2005-10-26 Thread Zbynek Winkler

Nathaniel Smith wrote:


people who haven't yet internalized
monotone's model of branches are dazed and confused at the idea of a
revision that is in no branch, and we should try to not confuse such
people when we can avoid it.  There's a tension, in general, where a
system should simultaneously work more-or-less-okay for people who
don't really understand it at all and are applying some unknown vague
model they got from somewhere else, and at the same time, should have
a simple, clear and consistent model for people who _do_ take the time
to figure it out...
 

What would be the "clear and consistent model" this time?
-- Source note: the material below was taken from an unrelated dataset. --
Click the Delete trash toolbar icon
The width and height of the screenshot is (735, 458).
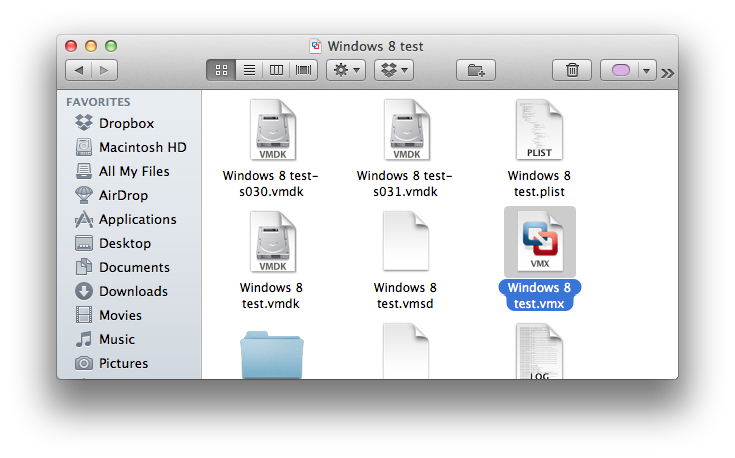(x=572, y=70)
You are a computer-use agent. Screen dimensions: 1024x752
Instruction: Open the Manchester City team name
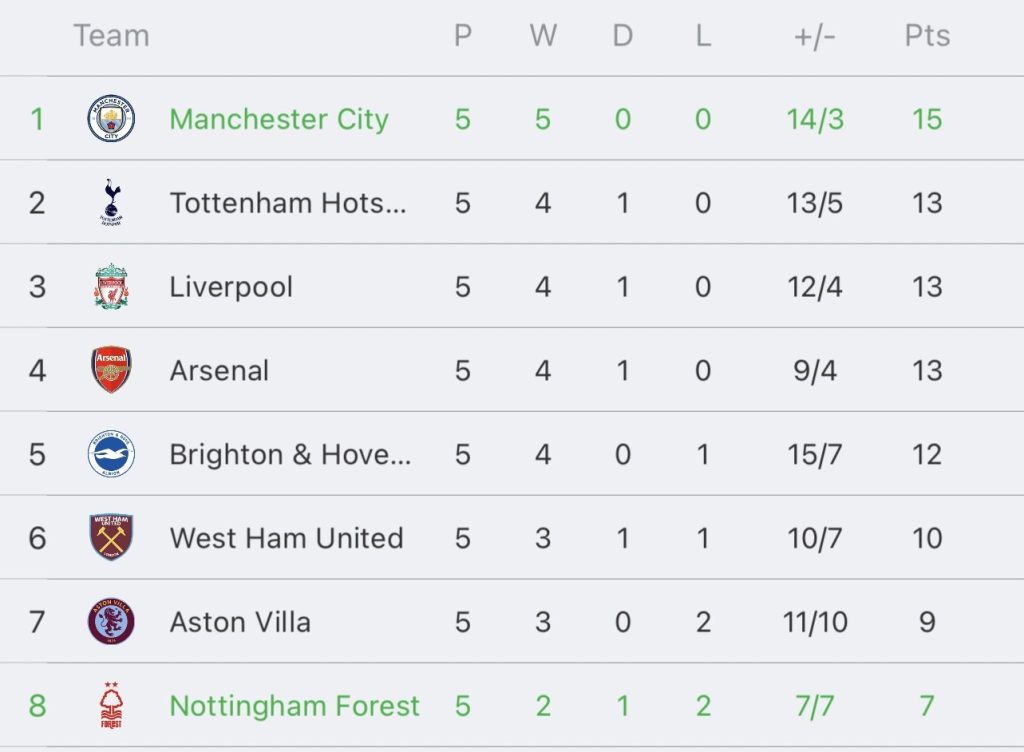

I also like 
clear and consistent models but I think this time it is not as clear... 
IMHO clear and consistent model could be if each branch had exactly one 
branch point (one revision in each branch would be the *first* revision) 
and all revisions in the said branch would be descendants of this 
revision (thus the branches would not have holes).


I guess this is close to the model described by Wim later in this thread 
for propagate behavior...(adding the D revision on the main branch)?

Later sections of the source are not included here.